Mi permetto di toccare un altro argomento che è invece inerente al modus operandi con cui viene portata avanti questa diatriba. Quanti ne conosco di personaggi che brandiscono come una spada il diritto di critica. La consapevolezza di aver garantita la possibilità di dissentire. Come è giusto che sia. Di affermare e rendere pubblico la propria opinione e il proprio giudizio su cose e persone indistintamente. Diritto sacrosanto. Di cui anche io mi ergo a paladino. Salvo ricordare però la differenziazione tra critica costruttiva ( costosa e rara) e critica distruttiva ( inutile, gratis e frequente). E prediligere la prima alla seconda. Ma soprattutto, visti gli ultimi casi usciti sui social e sul web, vorrei ricordare che non c’è critica senza rispetto. E che se è lecito criticare è doveroso farlo nei dovuti modi. Purtroppo quando il complesso del pene piccolo ha la meglio sulla ragione questi modi gentili ed educati vengono sistematicamente ignorati. E questo è l’aspetto più becero nella guerra tra wine influencer contro no wine influencer.
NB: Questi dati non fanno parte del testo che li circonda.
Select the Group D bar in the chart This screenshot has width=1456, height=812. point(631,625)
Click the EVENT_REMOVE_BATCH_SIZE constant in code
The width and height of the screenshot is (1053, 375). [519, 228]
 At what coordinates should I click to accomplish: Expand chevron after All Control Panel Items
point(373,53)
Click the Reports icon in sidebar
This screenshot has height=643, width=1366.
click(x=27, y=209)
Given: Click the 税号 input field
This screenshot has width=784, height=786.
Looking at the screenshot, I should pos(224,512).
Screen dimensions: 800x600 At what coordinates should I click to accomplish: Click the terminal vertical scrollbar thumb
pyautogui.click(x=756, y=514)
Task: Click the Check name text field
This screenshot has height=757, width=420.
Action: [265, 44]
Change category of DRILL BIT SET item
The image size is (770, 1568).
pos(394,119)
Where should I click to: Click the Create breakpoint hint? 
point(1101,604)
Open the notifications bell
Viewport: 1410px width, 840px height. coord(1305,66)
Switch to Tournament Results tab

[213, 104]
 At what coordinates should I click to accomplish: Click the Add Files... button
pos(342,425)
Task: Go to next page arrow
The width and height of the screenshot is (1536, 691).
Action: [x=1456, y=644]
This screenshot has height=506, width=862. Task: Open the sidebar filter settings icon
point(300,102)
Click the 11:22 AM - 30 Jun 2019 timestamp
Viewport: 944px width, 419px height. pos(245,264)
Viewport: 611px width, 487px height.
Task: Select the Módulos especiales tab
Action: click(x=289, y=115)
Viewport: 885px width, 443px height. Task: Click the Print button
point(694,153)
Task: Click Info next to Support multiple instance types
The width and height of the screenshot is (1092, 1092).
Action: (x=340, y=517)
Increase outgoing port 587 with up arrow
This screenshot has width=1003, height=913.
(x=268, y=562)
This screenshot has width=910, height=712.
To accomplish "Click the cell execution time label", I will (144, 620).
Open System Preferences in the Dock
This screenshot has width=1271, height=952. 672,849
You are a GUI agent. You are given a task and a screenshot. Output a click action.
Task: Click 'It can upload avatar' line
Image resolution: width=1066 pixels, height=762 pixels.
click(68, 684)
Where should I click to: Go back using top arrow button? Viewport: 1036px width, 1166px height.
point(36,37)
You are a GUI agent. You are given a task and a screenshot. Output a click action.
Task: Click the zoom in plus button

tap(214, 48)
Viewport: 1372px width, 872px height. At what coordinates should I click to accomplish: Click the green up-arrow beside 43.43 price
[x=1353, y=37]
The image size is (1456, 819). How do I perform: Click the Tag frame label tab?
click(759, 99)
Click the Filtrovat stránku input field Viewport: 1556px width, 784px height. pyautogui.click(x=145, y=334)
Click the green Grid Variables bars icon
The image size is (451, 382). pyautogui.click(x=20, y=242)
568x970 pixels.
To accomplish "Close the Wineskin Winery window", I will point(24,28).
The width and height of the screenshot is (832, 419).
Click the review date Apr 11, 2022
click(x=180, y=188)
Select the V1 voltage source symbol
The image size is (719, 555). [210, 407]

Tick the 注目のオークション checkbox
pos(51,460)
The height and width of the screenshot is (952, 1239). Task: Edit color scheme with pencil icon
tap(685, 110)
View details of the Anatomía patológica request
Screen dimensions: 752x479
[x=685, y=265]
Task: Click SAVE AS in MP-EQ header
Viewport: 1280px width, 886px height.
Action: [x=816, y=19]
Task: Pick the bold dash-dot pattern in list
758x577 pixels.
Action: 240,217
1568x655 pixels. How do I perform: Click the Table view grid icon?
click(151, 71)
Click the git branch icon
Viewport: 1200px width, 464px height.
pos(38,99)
FAI MEA CULPA. ANCHE TE SEI WINE INFLUENCER.

E siamo arrivato all’ultimo tassello. Il mantra “io non sono e non sarò mai un wine influencer.”.

Lo abbiamo chiarito per tutto l’articolo. Il termine intende proprio la capacità di influenzare il pubblico e non richiede la consapevolezza del gesto. Tutti siamo influenzatori. Anche semplicemente mettendo una foto di un vino con relativa scheda tecnica, per quanto oggettiva possa essere. Per quanto onesta. Per quanto vuota di contenuti emozionali. Ci sarà qualcuno che la leggerà e nascerà in lui la curiosità di assaggiare quel vino. E magari lo cercherà su internet o in enoteca. Lo acquisterà . Lo degusterà. Eppure lo scopo ultimo del vostro post non era portare un cliente in enoteca.

E superiamo anche il mantra conseguente “Non sono un wine influencer perché non percepisco denaro”. E allora? Se proprio dobbiamo vederla in questo modo presumo debba suddividere i wine influencer in due categorie, i pirla che non si fanno pagare ( di cui noi di Enoracolo facciamo parte) e i furbi che invece sanno dare un valore al loro lavoro.

Non è necessario percepire denaro per essere etichettati wine influencer. Al massimo ciò potrebbe essere la linea di demarcazione tra influencer professionisti e non professionisti. Ma dal momento che si pubblica una sola foto, una recensione o si tratti un argomento rispetto ad una etichetta automaticamente si diventa wine influencer.

Il mio consiglio è quindi quello di accettarsi. Così come siamo. Wine influencer con le proprie dimensioni. Anche se non vogliamo esserlo.